Jair Xakriabá foi uma das
primeiras pessoas a se imunizar em São João das Missões, prerrogativa que a
condição de inídigena lhe confere. A fila de prioridade inclui ainda
profissionais de saúde na linha de frente do combate à covid, além dos idosos
em situação de asilo.
O prefeito quer aplicar as
cinco mil doses do imunizante e recomendou, duranta sua fala na cerimônia de
lançamento da campanha de vacinação, à população local para que não se deixe
levar pelas campanhas anti-vacina que circulam nas redes sociais.
NÃO GOSTEI
Tudo medido e pesado, o day-after da distribuição da vacina chinesa que o
presidente Bolsonaro jurou que jamais compraria já causa grande frustração
entre os prefeitos que se mobilizaram para receber seus quinhões do imunizante.
As doses disponíveis até aqui
não são suficientes para imunizar sequer os profissionais de saúde em atuação
no país. No caso da microrregião de Januária, há muitas queixas de prefeitos -
desde que o site se comprometa a não identificar seus nomes - com o tratamento
privilegiado dado à reserva Xakriabá.
Sobre a condição de anonimato,
um prefeito da microrregião disse que está quebrando a cabeça para dividir as
poucas doses que recebeu entre aqueles grupos que a Secretaria Estadual de
Saúde definiu como prioritários. Há casos de municípios que receberam vacina
suficiente para imunizar apenas 13 pessoas.
NÃO DÁ PARA O COMEÇO
Procurada, a Gerência Regional de Saúde não respondeu ao pedido de informação sobre que critérios utilizou para repartir as 14 mil doses da Coronavac recebidas com pompa e circunstância pelo prefeito de Januária, Maurício Almeida (PP), na manhã da terça-feira no aeroporto de Januária.

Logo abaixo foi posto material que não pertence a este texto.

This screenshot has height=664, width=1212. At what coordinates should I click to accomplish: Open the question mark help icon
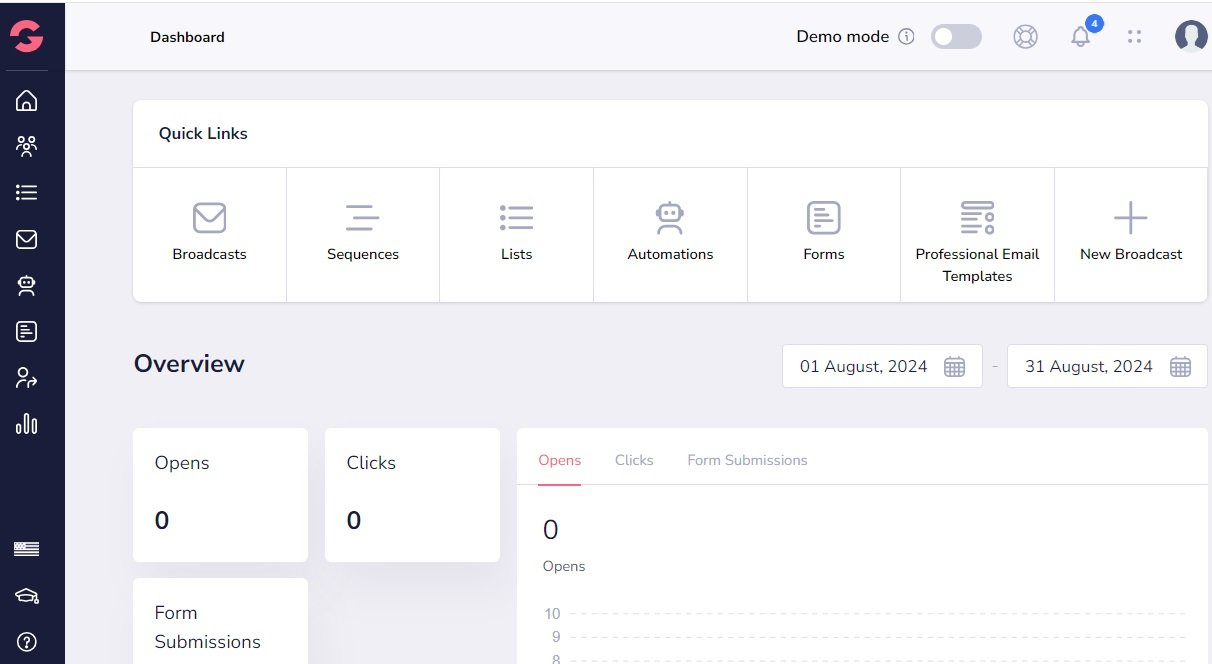(27, 642)
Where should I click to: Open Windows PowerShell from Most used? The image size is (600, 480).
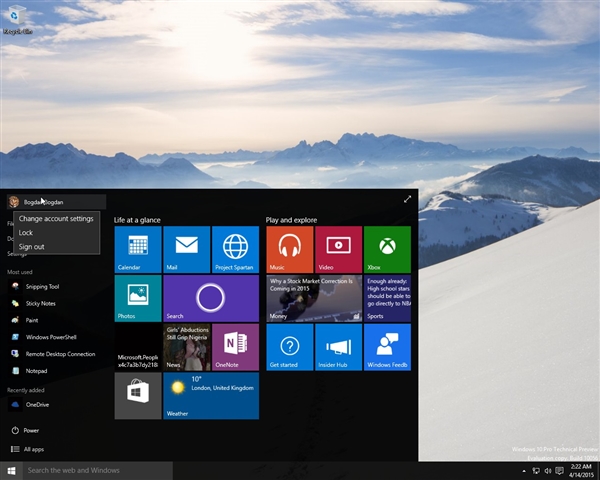coord(50,337)
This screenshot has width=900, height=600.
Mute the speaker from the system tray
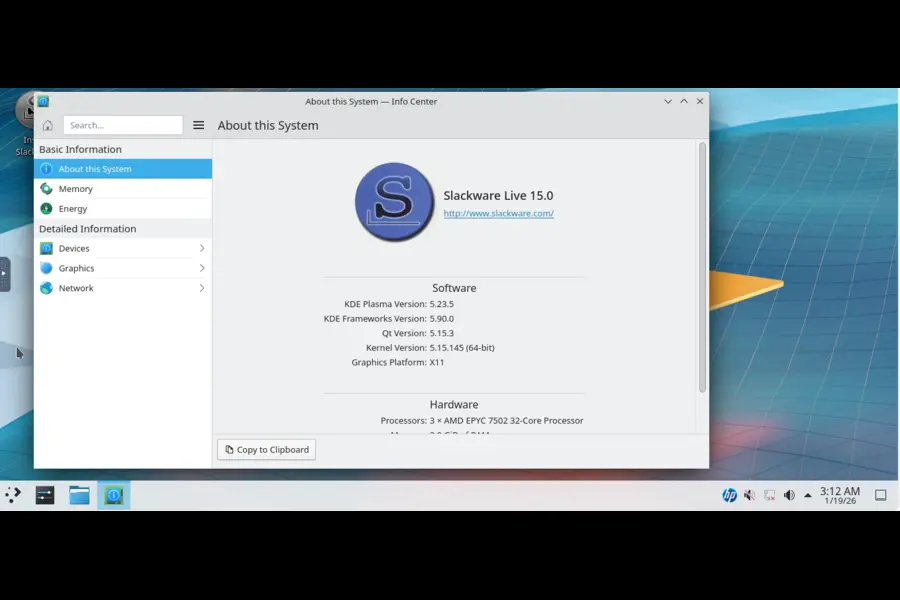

O prefeito Almeida amanheceu
no aeroporto para ajudar a descer as caixas térmicas do avião militar que levou
a vacina até o município - e, claro, pousar para as fotos que varreram as redes
sociais ao longo do dia.
Apesar de contar com 17,5% da população total da jurisdição da GRS Januária, o prefeito Maurício recebeu apenas 260 doses da vacina Coronavac - com esse volume ele não consegue imunizar sequer o pessoal da saúde local.
Segundo uma fonte, caso a GRS
tivesse seguido o critério do tamanho da população de cada município após
analisar os grupos prioritários de idosos institucionalizados, profissionais de
saúde na linha de frente do enfrentamento à covid, além do pessoal da atenção
básica à saúde, mais os casos de atendimento preferencial a indígenas e
quilombolas, os números seriam outros.